D'abord il y a des cris lorsque la faim, le froid, la peur s'immiscent en vous.

Puis viennent les mots, doucement, timidement, avec maladresse.

Des sourires alentours pour répondre à cette entrée en douceur dans l'univers de la parole.

Un jour, devant trop d'incompréhension, votre bouche se refuse.

C'est là qu'intervient l'écriture, pour que "sans voix" ne se mue pas en "sans voies".

Afin de pouvoir affronter le vide de cette interrogation à laquelle on vous confronte: "Qu'est-ce que vous voulez faire dans votre vie?"

Drôle de manière de formuler une question qui se situe précisément en dehors de la vie. Dans un ailleurs fait d'ambitions et de bassesse.

"Lire, aimer, chanter,..." serait la seule réponse possible.

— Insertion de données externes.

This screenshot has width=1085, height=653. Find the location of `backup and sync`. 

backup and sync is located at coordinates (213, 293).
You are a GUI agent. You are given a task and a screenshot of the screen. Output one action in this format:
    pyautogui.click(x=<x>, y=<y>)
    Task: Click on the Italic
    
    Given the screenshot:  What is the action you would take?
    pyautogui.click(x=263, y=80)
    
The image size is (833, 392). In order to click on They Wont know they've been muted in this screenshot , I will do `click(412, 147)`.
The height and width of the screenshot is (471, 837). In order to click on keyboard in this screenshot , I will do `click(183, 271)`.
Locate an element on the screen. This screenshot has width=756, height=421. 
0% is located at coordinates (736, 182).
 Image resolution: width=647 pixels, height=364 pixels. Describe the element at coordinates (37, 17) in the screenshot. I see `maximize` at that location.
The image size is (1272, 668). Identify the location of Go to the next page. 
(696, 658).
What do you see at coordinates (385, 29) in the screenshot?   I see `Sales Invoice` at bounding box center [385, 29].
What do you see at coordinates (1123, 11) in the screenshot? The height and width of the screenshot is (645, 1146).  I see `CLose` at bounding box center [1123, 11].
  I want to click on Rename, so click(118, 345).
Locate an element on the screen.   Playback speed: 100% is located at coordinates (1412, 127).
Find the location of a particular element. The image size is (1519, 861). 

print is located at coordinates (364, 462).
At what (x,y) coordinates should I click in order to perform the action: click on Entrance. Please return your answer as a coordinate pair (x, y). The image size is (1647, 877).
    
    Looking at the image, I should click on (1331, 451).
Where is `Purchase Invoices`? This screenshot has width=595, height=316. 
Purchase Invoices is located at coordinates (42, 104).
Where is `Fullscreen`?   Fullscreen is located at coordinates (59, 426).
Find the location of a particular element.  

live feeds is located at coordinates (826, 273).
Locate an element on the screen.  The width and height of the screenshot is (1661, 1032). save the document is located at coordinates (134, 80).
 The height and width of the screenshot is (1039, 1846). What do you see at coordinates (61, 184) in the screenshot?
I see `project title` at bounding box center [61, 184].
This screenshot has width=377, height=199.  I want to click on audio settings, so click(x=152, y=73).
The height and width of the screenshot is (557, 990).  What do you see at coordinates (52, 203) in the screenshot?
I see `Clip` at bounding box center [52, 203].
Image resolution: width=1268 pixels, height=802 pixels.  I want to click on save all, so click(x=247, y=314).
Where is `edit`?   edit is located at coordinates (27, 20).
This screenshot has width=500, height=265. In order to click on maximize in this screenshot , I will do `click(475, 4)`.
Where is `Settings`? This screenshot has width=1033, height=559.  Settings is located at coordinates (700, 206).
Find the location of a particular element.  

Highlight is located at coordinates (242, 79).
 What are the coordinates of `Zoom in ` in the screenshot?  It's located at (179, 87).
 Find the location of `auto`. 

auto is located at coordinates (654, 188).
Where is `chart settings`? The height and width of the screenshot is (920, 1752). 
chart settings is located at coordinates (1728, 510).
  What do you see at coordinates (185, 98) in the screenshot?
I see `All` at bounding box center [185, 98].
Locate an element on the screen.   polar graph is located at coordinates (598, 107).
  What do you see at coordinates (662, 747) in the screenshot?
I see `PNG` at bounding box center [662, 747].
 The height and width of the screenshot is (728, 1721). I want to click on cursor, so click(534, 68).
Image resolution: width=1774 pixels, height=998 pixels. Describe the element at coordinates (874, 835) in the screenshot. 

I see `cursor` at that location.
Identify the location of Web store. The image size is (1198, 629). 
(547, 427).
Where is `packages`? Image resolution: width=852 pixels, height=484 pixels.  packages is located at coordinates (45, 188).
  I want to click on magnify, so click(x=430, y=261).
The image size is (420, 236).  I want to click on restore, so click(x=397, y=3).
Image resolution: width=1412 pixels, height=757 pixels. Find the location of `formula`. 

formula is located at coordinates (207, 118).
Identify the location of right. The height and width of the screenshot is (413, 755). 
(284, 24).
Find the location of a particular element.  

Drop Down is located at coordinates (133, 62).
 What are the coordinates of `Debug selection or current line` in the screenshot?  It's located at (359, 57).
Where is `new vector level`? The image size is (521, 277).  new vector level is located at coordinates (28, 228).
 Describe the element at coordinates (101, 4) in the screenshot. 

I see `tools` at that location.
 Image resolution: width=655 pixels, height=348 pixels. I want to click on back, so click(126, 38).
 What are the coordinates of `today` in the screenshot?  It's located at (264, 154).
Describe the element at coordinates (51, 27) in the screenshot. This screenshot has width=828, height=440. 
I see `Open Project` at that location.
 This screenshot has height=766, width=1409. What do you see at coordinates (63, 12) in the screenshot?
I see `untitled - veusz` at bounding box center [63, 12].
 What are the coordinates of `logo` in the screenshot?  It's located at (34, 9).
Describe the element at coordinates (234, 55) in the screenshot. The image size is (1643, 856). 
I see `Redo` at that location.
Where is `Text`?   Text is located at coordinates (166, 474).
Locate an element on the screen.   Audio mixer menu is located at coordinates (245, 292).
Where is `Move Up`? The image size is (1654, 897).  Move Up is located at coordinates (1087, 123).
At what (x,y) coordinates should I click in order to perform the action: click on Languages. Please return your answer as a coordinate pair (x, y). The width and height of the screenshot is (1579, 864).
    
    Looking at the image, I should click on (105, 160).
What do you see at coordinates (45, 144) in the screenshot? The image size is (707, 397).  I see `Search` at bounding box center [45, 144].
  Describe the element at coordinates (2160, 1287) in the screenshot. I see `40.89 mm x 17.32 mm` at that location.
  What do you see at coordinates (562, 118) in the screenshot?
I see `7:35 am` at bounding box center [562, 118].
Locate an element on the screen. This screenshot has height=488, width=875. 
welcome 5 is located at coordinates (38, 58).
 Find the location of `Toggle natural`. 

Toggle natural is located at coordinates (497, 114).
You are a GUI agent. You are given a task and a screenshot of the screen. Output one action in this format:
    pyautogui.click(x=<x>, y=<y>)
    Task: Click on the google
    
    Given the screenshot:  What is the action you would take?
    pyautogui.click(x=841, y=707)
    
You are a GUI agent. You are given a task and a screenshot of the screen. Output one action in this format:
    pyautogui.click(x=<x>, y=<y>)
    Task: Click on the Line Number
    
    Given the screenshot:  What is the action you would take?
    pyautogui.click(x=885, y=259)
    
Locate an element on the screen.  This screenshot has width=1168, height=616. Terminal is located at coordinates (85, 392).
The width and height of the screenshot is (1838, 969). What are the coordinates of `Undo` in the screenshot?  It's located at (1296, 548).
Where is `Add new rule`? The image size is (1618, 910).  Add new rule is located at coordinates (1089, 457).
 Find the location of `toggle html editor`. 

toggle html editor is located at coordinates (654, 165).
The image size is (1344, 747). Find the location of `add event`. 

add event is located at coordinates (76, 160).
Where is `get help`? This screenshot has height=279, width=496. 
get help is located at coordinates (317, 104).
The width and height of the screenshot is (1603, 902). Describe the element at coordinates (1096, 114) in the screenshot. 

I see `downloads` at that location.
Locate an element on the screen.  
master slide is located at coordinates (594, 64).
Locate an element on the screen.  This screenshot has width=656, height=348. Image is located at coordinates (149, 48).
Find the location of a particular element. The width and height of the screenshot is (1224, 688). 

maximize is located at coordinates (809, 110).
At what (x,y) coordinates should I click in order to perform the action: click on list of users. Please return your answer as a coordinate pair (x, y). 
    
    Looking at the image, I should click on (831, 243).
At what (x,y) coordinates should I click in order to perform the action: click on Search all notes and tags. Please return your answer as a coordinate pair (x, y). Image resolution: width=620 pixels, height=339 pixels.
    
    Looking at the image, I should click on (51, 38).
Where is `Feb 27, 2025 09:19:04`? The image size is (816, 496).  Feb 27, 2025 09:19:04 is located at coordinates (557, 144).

Mais cela ne se peut, cela ne saurait être... "Un peu de sérieux je vous prie".

Refus absolu, chasser ce mot du vocabulaire, et sourire.

Devant tant d'incompréhension, sourire.

Face à la nécessité de grandir, sourire.

Pour répondre à la jalousie, mère de toutes les frustrations, sourire.

Puisque tant de combats sont perdus d'avance, sourire.

Se donner la possibilité de vivre son existence de l'intérieur, avec le chant d'un oiseau dans le creux de son oreille, pour nous accompagner.

Une Vie qu'on dessinerait, calmement, avec un clignement de paupières.

Un instant les yeux ouverts, un instant les yeux fermés.

Comme si cette fraction de seconde où la nuit rejoint le jour résumait à elle seule notre insignifiance.

Un tableau qui prend forme pour mieux s'effacer.

Une peinture qui illuminerait une pièce au moment où elle disparaît.